What needs to be done:
Each entry should be set down again verbatim, with the images omitted.

Material for this exercise:

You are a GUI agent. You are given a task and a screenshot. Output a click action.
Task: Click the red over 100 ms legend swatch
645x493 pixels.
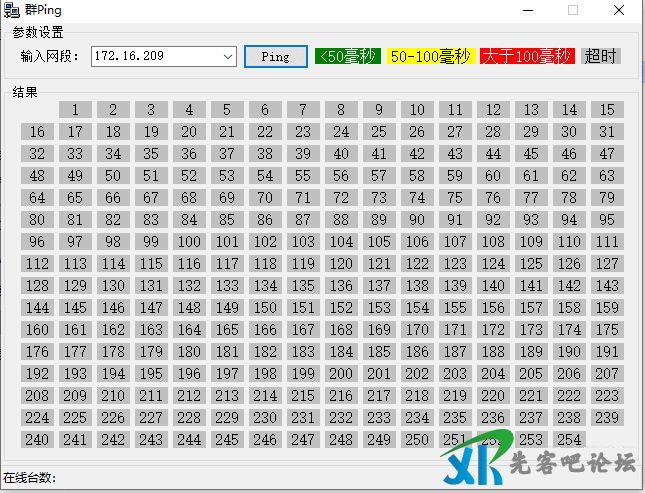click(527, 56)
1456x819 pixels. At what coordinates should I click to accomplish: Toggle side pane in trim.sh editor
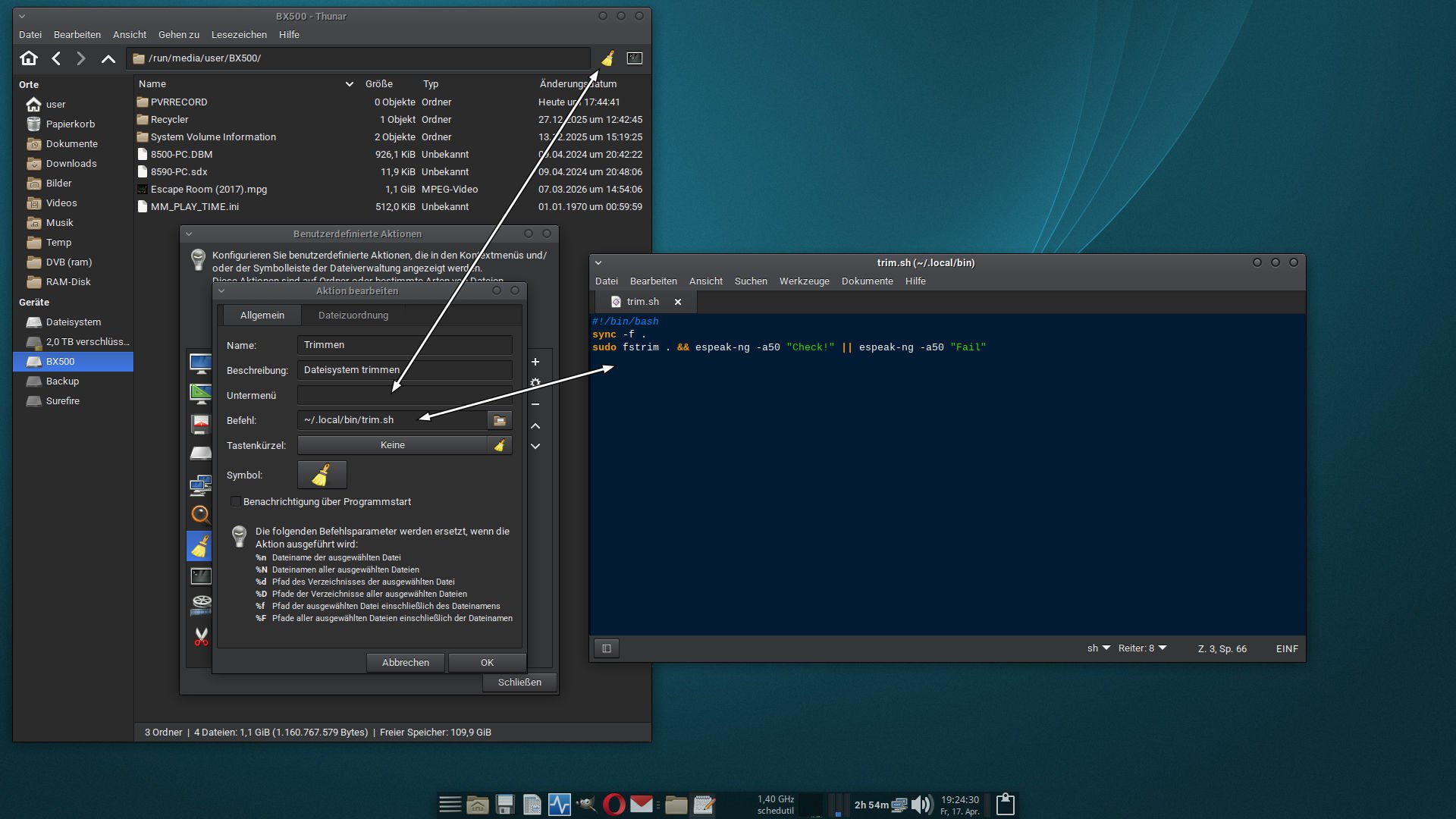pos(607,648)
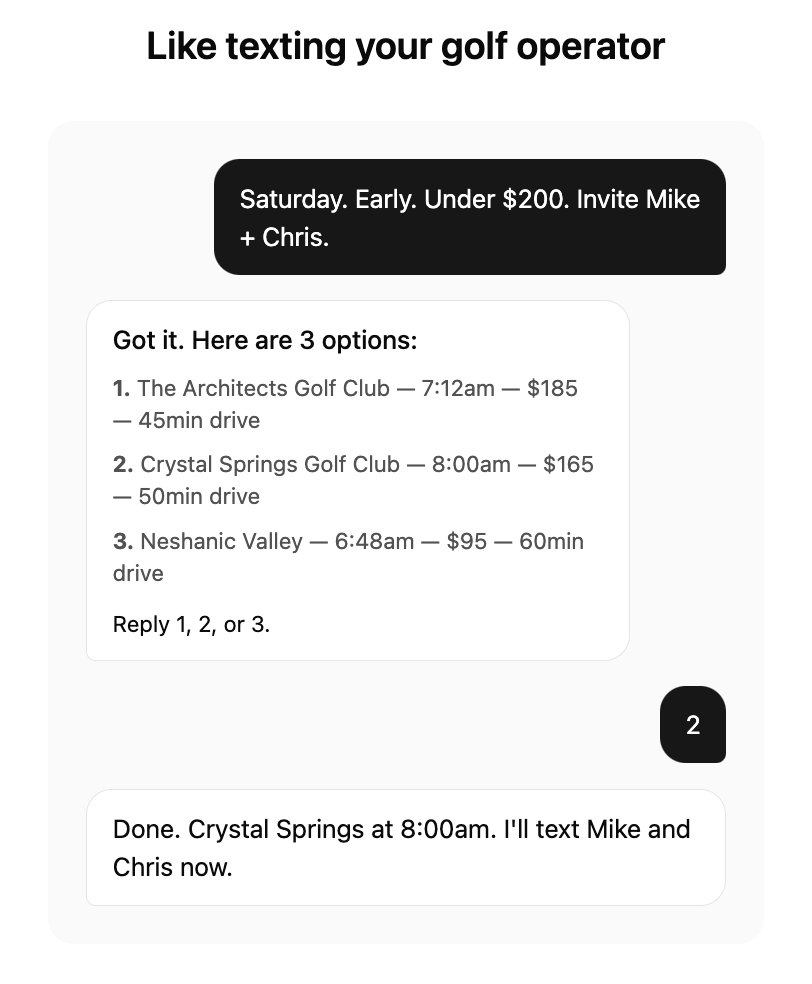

Task result:
You are a GUI agent. You are given a task and a screenshot. Output a click action.
Task: Click the red over 100 ms legend swatch
645x493 pixels.
click(527, 56)
1456x819 pixels. At what coordinates should I click to accomplish: Toggle side pane in trim.sh editor
pos(607,648)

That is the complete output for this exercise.